DeepSeek-V3 dropped at the end of 2024 and DeepSeek-R1 in early 2025. Both:

  • Use Multi-head Latent Attention (MLA), which has a very different KV-cache shape from MHA/GQA (compressed latents projected up per-head).
  • Are MoE with hundreds of experts → benefit massively from expert parallelism (EP) and DP-attention.
  • Want MTP (multi-token prediction) for spec decode.

The team races to support all of this on V1, not on V0. Releases v0.7.x and v0.8.0 read like a single sustained DeepSeek-V3 enablement push: FlashMLA, MLA + chunked prefill (#12639), MLA on V1 (#13789 etc.), EP support (#12583), enable_expert_parallel (#14305), EP/TP MoE + DP attention (#13931), MTP (#13626). These features land on V1 because V1’s data structures (per-layer KV manager, pluggable attention backend, stateless process group) made them tractable. See docs/design/hybrid_kv_cache_manager.md.

Why move to a multi-process architecture? Doesn’t ZMQ add latency? ZMQ adds microseconds; Python’s GIL on the API server adds milliseconds at serving load. Splitting frees the API server’s event loop from the engine’s hot path, lets the engine run a tight C++/CUDA-bound busy loop, and makes data-parallelism a first-class concept (one engine core per DP rank). The latency cost is paid once per request boundary, not per step.

Why is the API server count auto-scaled to DP size? If you have 4 DP engine cores and 1 API server, the API server becomes the bottleneck under high QPS — exactly the failure mode V0 had. Scaling it to match means routing throughput grows with engine throughput. The flag --api-server-count exists for users who want to override.

Why is torch.compile opt-out by default in V1 instead of opt-in? Because every other architectural decision assumes the model goes through compile (graph-level fusions, CUDA graph partitioning, custom-op replacement, piecewise compilation for spec-decode). Making it opt-in would mean every kernel-fusion code path needs an “and also do this manually” branch. RFC #16501 makes this explicit (“vLLM x torch.compile caching should be opt-out by default”).

What did V1 give up? Beam search (now emulated externally), some V0-only model implementations (SupportsV0Only protocol — explicitly so the team could ship V1 without waiting for every model), and a long tail of V0-only features (some sampler options, structured output paths, etc.) that get re-added incrementally in v0.7.x and v0.8.x. The release notes for v0.7.0 list each one.

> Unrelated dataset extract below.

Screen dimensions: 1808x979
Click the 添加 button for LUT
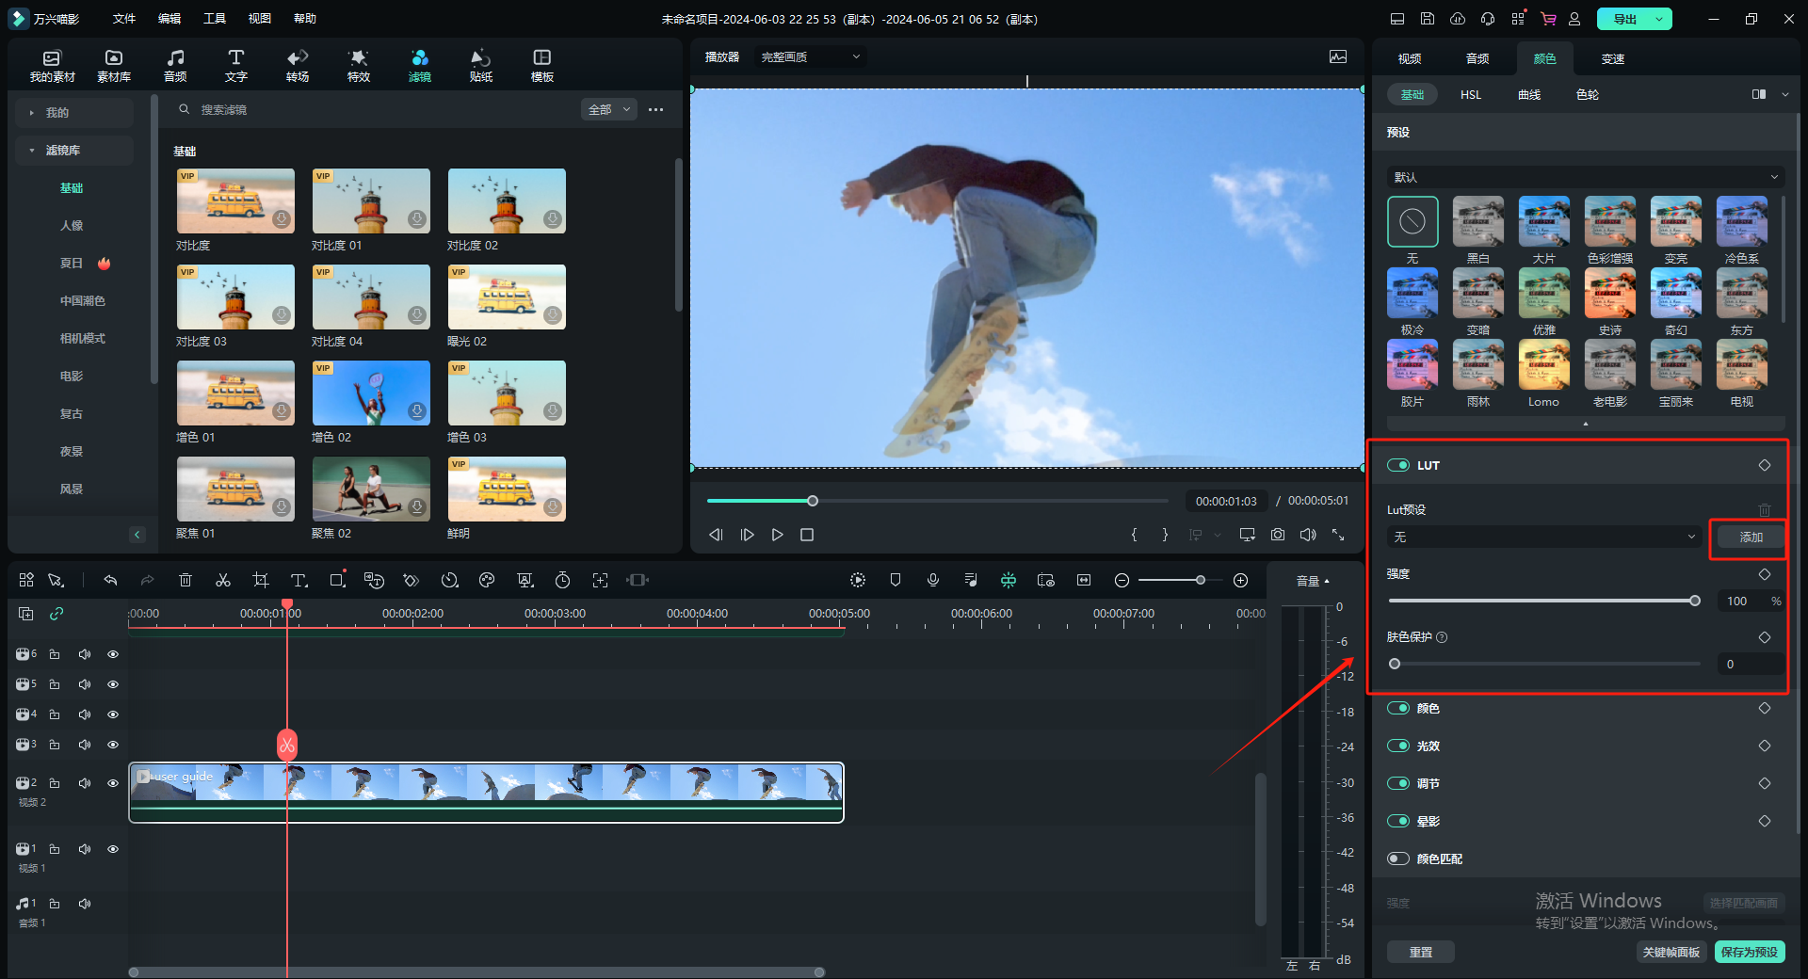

Why was DeepSeek-V3 enablement done on V1 and not V0? Because MLA’s KV layout doesn’t fit V0’s BlockSpaceManager cleanly — V0’s block layout is fundamentally MHA/GQA-shaped. V1’s KVCacheManager was designed with per-layer cache types as a first-class concept (RFC mentions “regular KV cache, Mamba cache, encoder cache” in its goals), so MLA fits naturally. This is also why hybrid SSM/Attention models (Jamba, Mamba, Qwen3-Next) only really work in V1.